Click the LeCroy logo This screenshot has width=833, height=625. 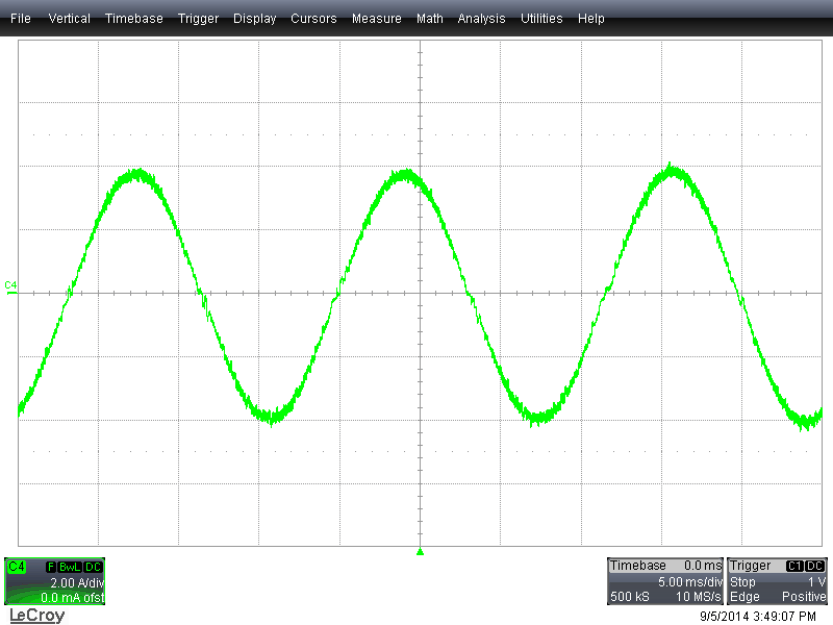click(x=37, y=615)
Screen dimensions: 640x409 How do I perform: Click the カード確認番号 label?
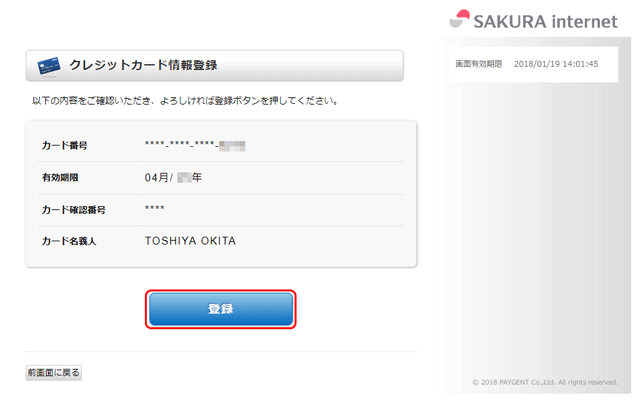(x=73, y=210)
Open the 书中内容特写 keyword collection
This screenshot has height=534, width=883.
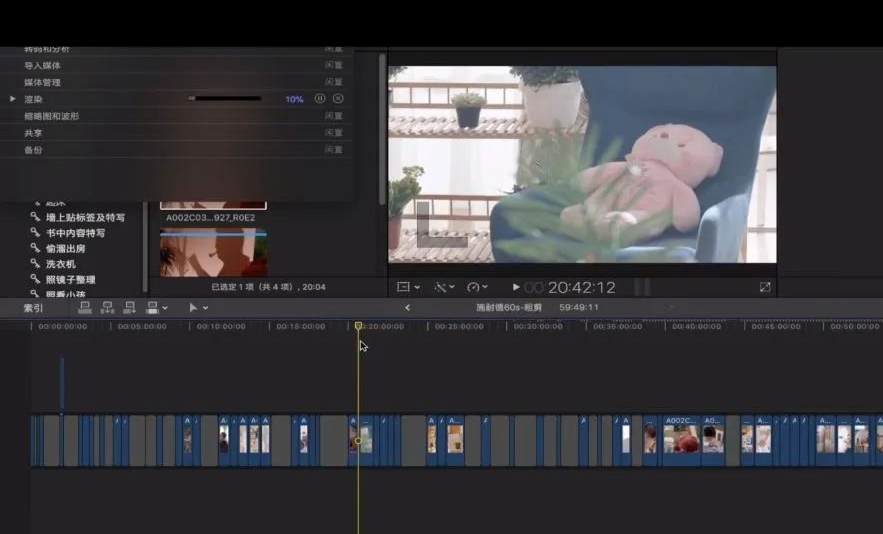[75, 233]
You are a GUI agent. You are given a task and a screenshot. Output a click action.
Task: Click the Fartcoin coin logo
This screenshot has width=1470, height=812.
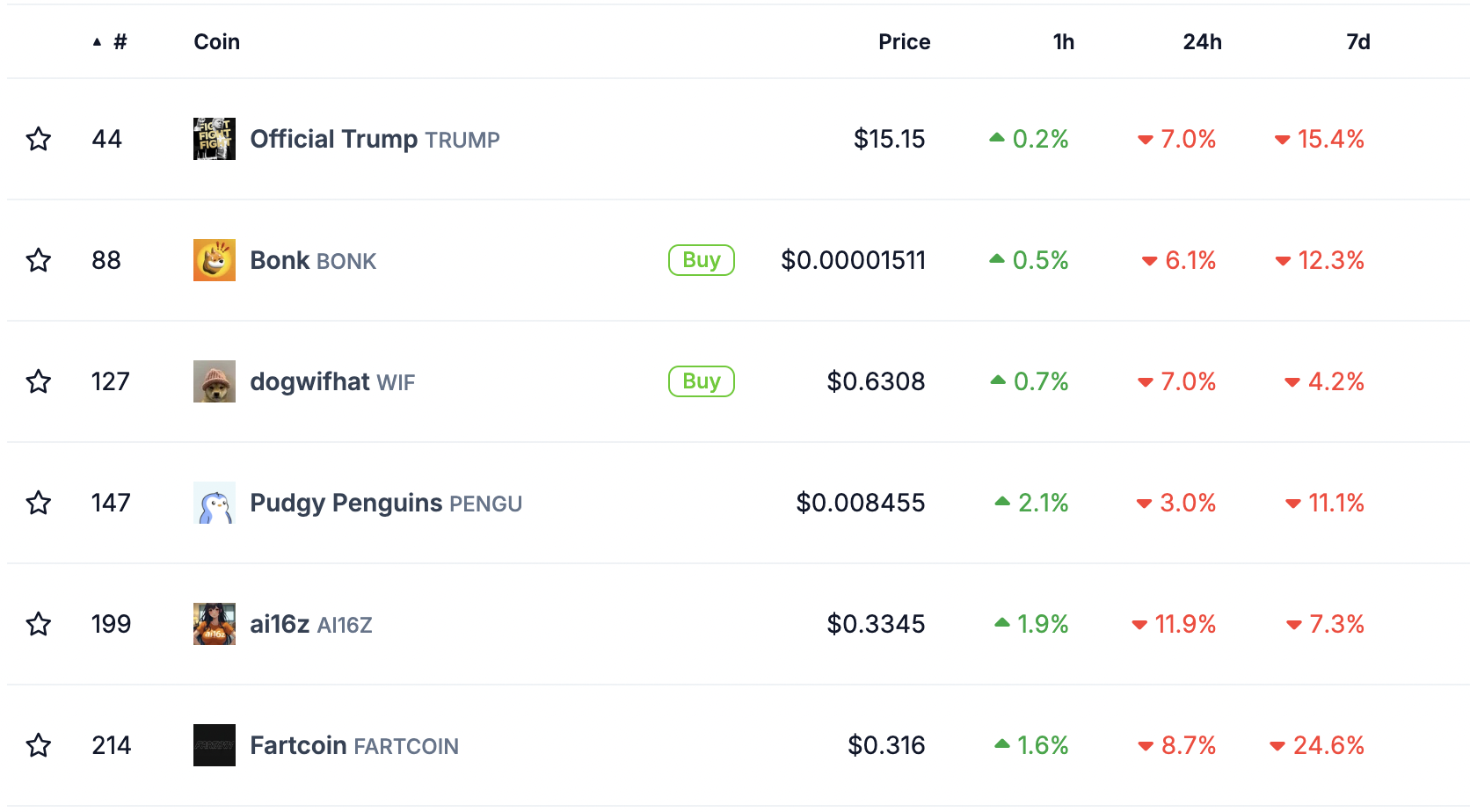pos(214,745)
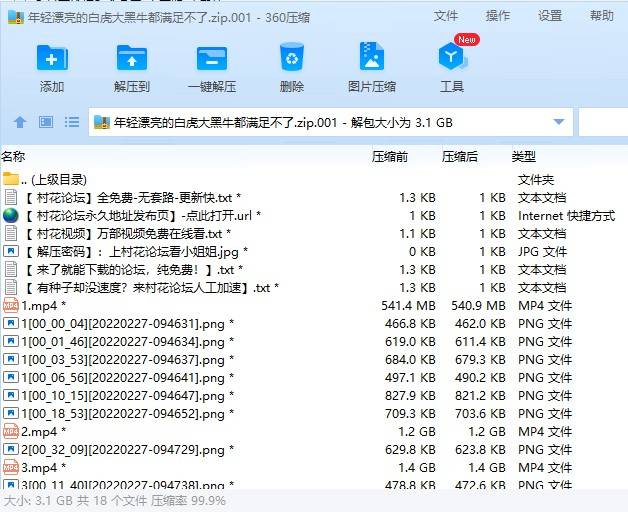Sort by the 压缩前 size column

tap(390, 157)
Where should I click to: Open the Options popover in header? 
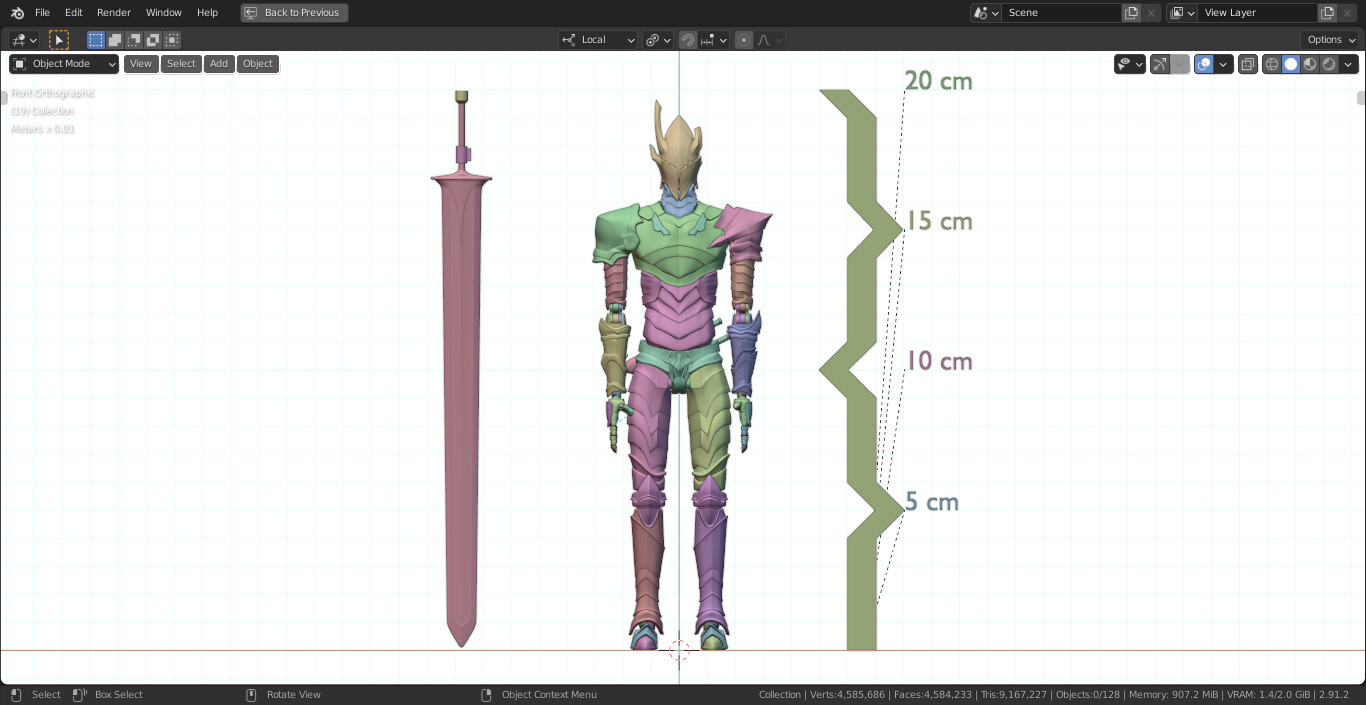pos(1329,39)
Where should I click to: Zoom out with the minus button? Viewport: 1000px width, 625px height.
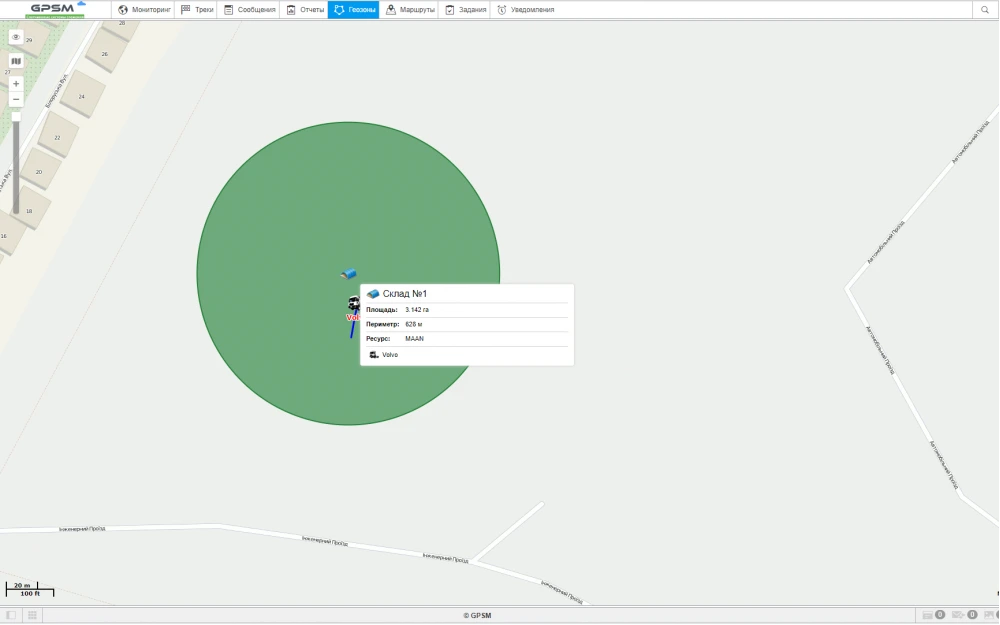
.....
**GOAL OF THE EXERCISE**
Only the lines from the one holding "Screen dimensions: 640x409" through the end of the data are to be printed, exactly as they stand and with no pictures.

**SOLUTION**
Screen dimensions: 640x409 How do I perform: Click the カード確認番号 label?
(x=73, y=210)
Open the 书中内容特写 keyword collection
This screenshot has height=534, width=883.
[75, 233]
You are a GUI agent. You are given a task and a screenshot. Output a click action.
Task: Click the Fartcoin coin logo
This screenshot has width=1470, height=812.
pos(214,745)
Sort by the 压缩前 size column

tap(390, 157)
Where should I click to: Open the Options popover in header? 
pos(1329,39)
Where should I click to: Zoom out with the minus button? Viewport: 1000px width, 625px height.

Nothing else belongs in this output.